Build AI-powered semantic search applications
txtai executes machine-learning workflows to transform data and build AI-powered semantic search applications.
Traditional search systems use keywords to find data. Semantic search applications have an understanding of natural language and identify results that have the same meaning, not necessarily the same keywords.
Backed by state-of-the-art machine learning models, data is transformed into vector representations for search (also known as embeddings). Innovation is happening at a rapid pace, models can understand concepts in documents, audio, images and more.
Summary of txtai features:
- 🔎 Large-scale similarity search with multiple index backends (Faiss, Annoy, Hnswlib)
- 📄 Create embeddings for text snippets, documents, audio, images and video.

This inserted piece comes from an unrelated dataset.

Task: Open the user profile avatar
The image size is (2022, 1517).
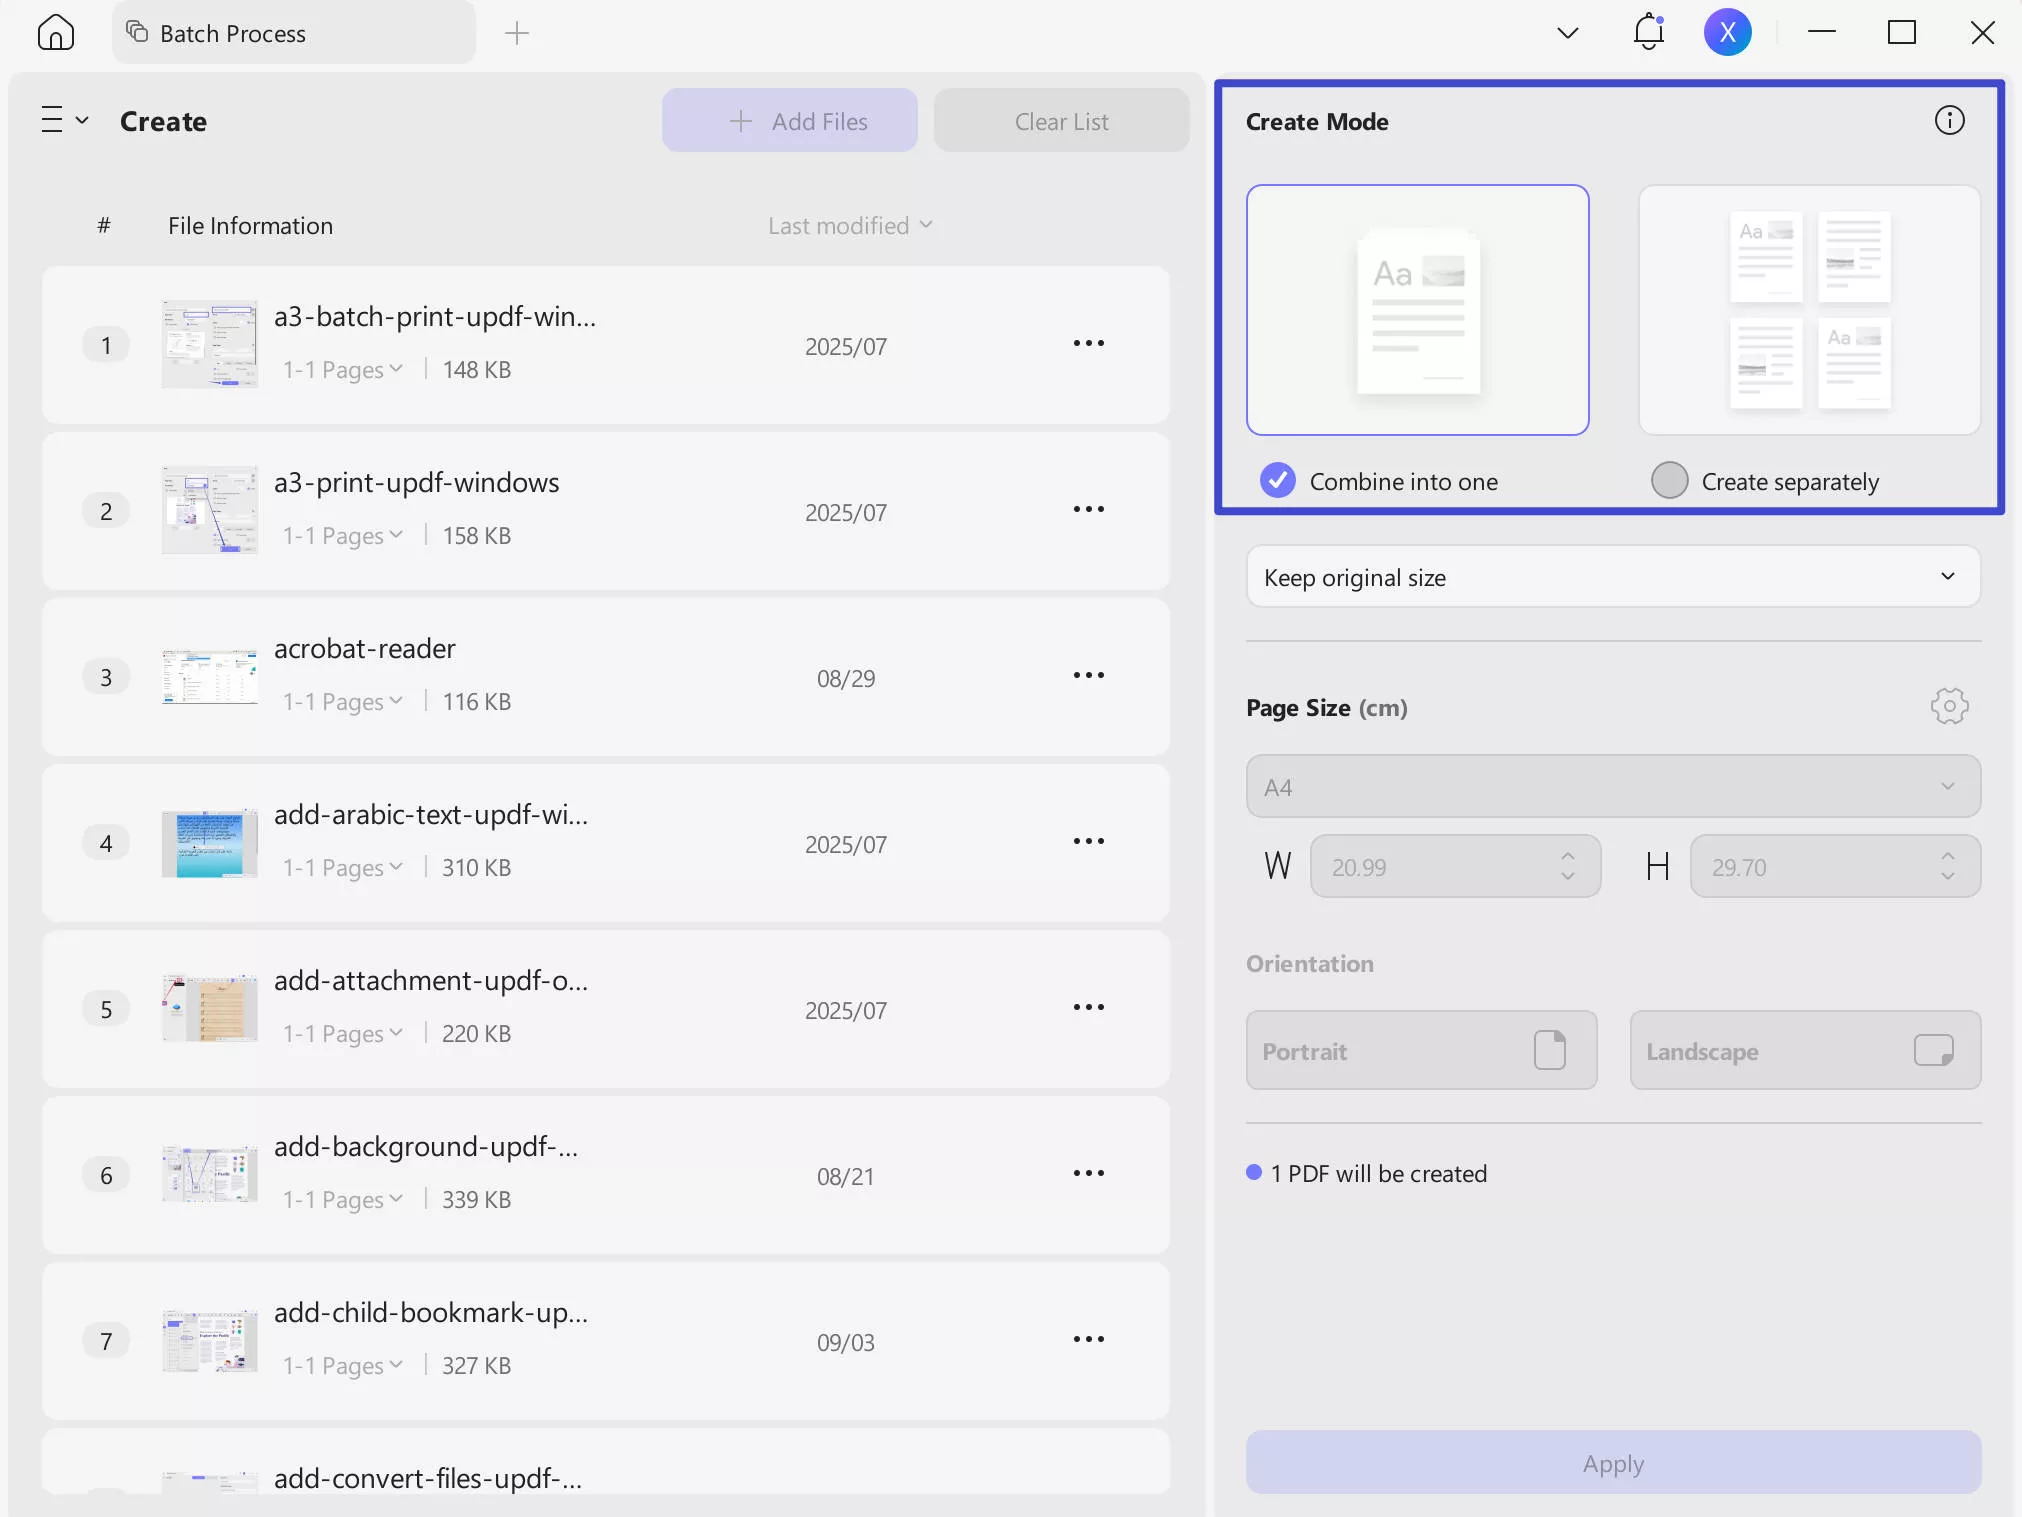Action: pyautogui.click(x=1729, y=31)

Supports transformers and word vectors.
- 💡 Machine-learning pipelines to run extractive question-answering, zero-shot labeling, transcription, translation, summarization and text extraction
- ↪️️ Workflows that join pipelines together to aggregate business logic. txtai processes can be microservices or full-fledged indexing workflows.
- ☁️ Cloud-native architecture that scales out with container orchestration systems (e.g. Kubernetes)
Applications range from similarity search to complex NLP-driven data extractions to generate structured databases. Semantic workflows transform and find data driven by user intent.
The following applications are powered by txtai.
|paperai||AI-powered literature discovery and review engine for medical/scientific papers|
|tldrstory||AI-powered understanding of headlines and story text|
|neuspo||Fact-driven, real-time sports event and news site|
|codequestion||Ask coding questions directly from the terminal|